Just as they looked to have finally reined in the absolute media shitstorm surrounding the devoutly religious and former part-time rugby player Pastor Israel Folau, Rugby Australia has confirmed that for some reason former cokehead James O’Connor has been welcomed back into the fold, albeit subject to contractual clauses not seen since the Treaty of Waitangi.
In an effort to return to the good old days of Rugby when players said nothing more interesting in public than “It was a game of two halves” or the tried and tested “full credit to the opposition”, O’Connor will be prohibited from speaking anywhere other than the confines of his own home, with a special exception applying only when he needs to attract the attention of team mates during a match. Rugby Australia CEO Dawn French added that “on the advice of our sponsors, and the wider social media community, we’ve expanded the definition of speaking to include participating in any form of social media and most importantly, sharing personal opinions others don’t agree with”.
The Waterton Chronicle understands that O’Connor will be wheeled out of solitary confinement for this weekends game, in what’s being described by panic-stricken former Wallabies players turned incredibly biased commentators as a practice run to see if there’s any hope in hell of Australia winning a game at the upcoming Rugby World Cup after cutting loose the only half-decent Union player in the country. French went on to explain that O’Connor’s previous issues with Class A drugs were nowhere near as serious because the “naughty behaviour” occurred before the advent of what we now call ‘Cancel Culture’. “Oh yes, if James had done that in the last year or so, we definitely would have made it go viral by firing him on live television. But as it stands he’s all we’ve got left, so yeah. Good times” she said.

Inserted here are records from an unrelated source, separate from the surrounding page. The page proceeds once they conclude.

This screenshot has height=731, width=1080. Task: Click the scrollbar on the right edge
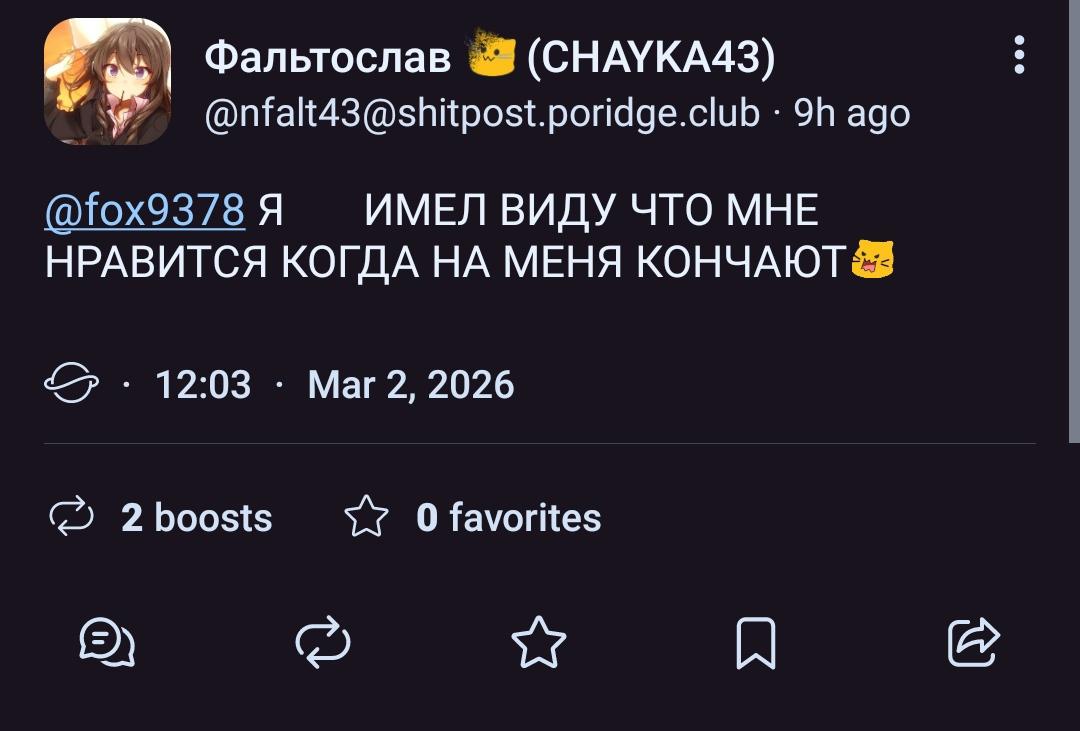pyautogui.click(x=1076, y=220)

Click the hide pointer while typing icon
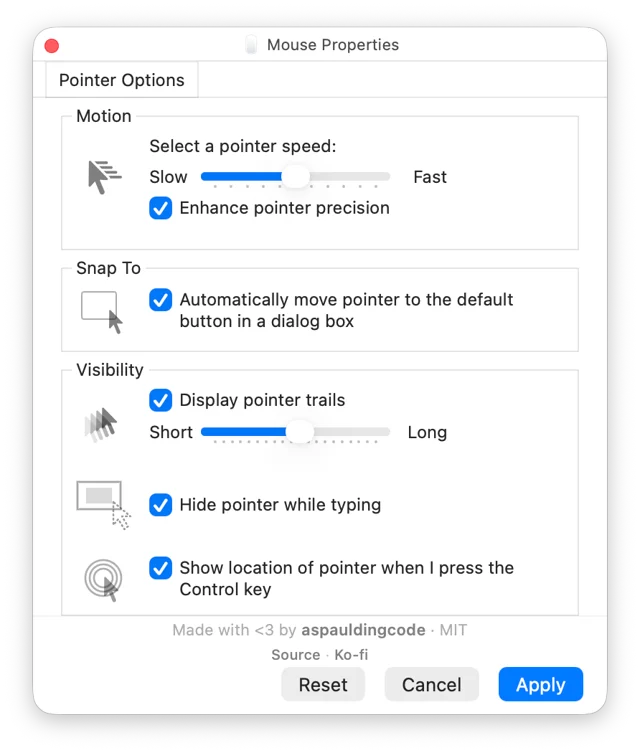coord(103,505)
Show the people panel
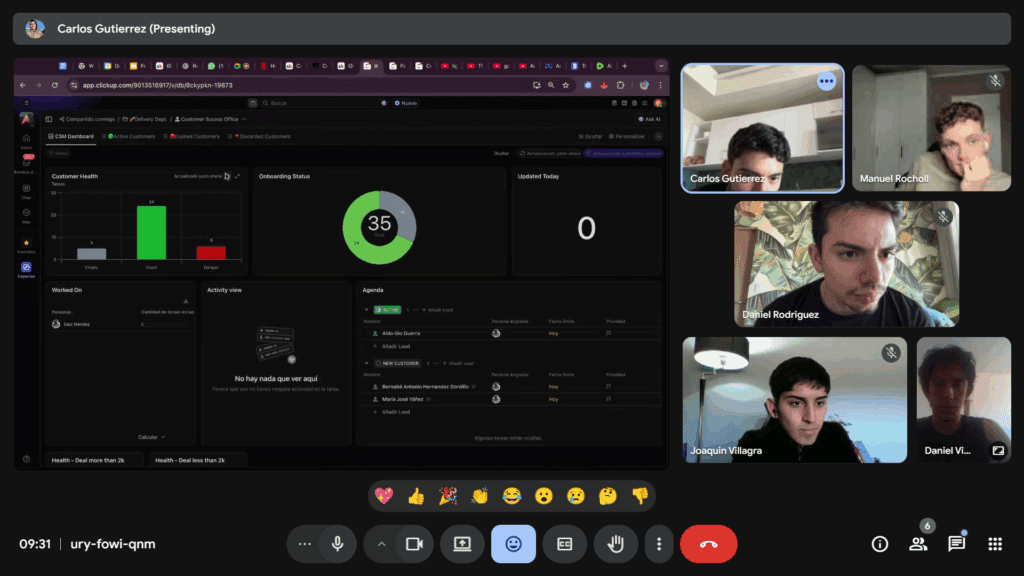 (917, 544)
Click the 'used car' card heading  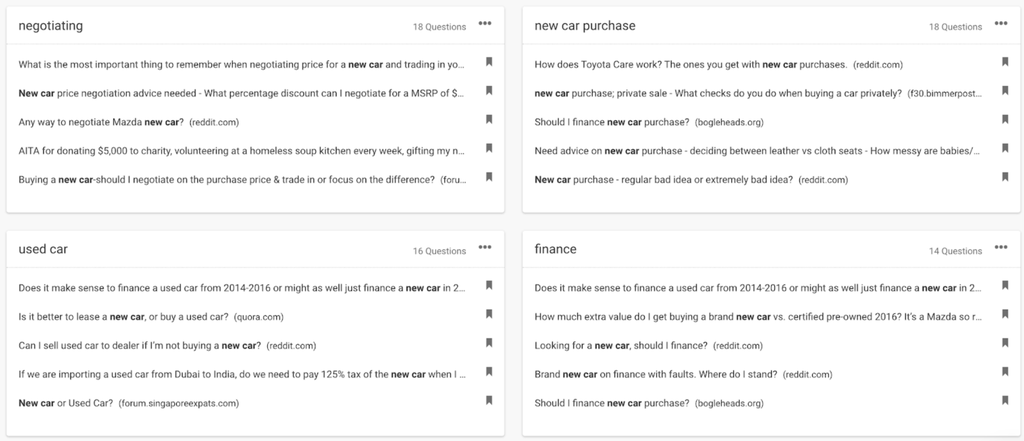43,249
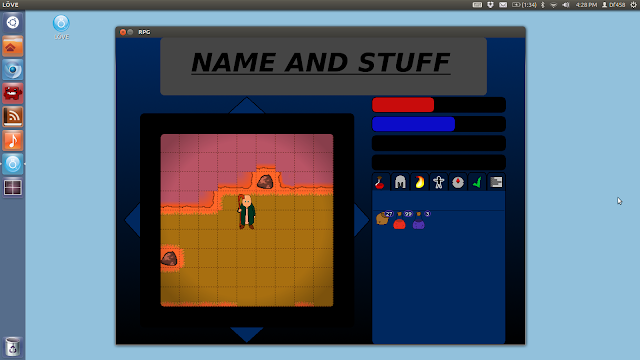This screenshot has height=360, width=640.
Task: Open Rhythmbox music player in launcher
Action: click(13, 140)
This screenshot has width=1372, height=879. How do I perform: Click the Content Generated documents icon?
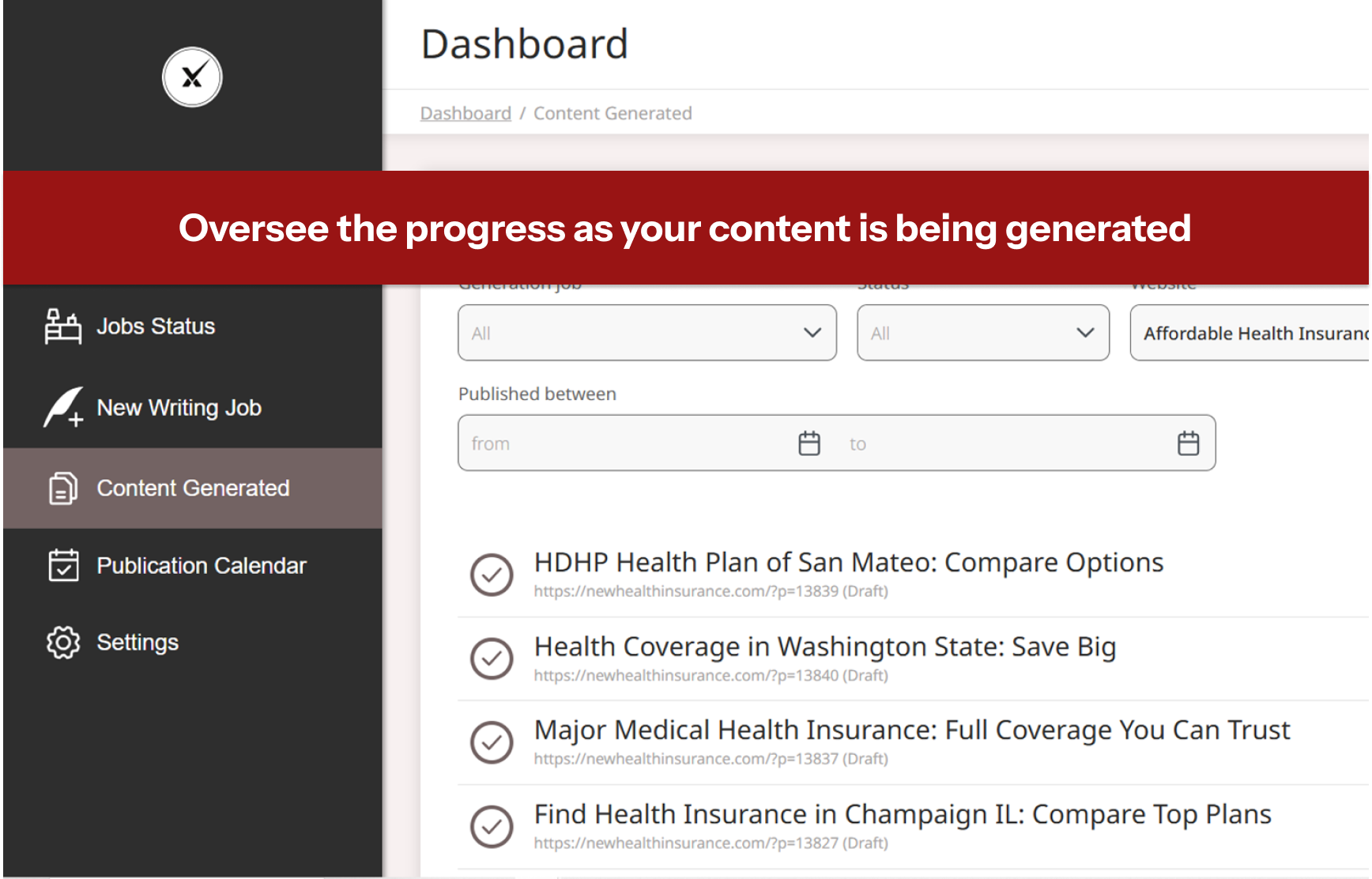click(62, 489)
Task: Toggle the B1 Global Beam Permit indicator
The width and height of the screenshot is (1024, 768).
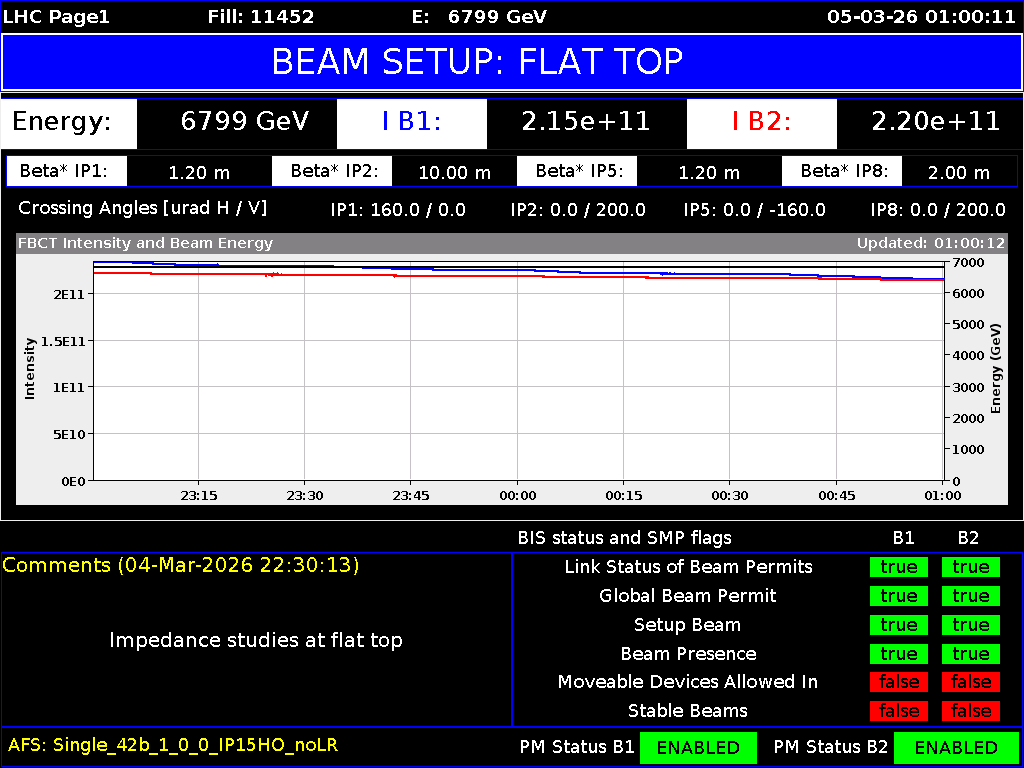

When approached for his thoughts on how it came to be that a drug user was readmitted to the flock so soon after he was sent to purgatory, Pastor Folau said it was obviously Gods will that O’Connor is back in the side. “He clearly let Jesus into his heart and look at the result! It’s glorious!”. The Pastor then cut the chat short, saying he had to deal with “the devils work” on his fundraising page, before dropping his Lamborghini off for its weekly grooming session.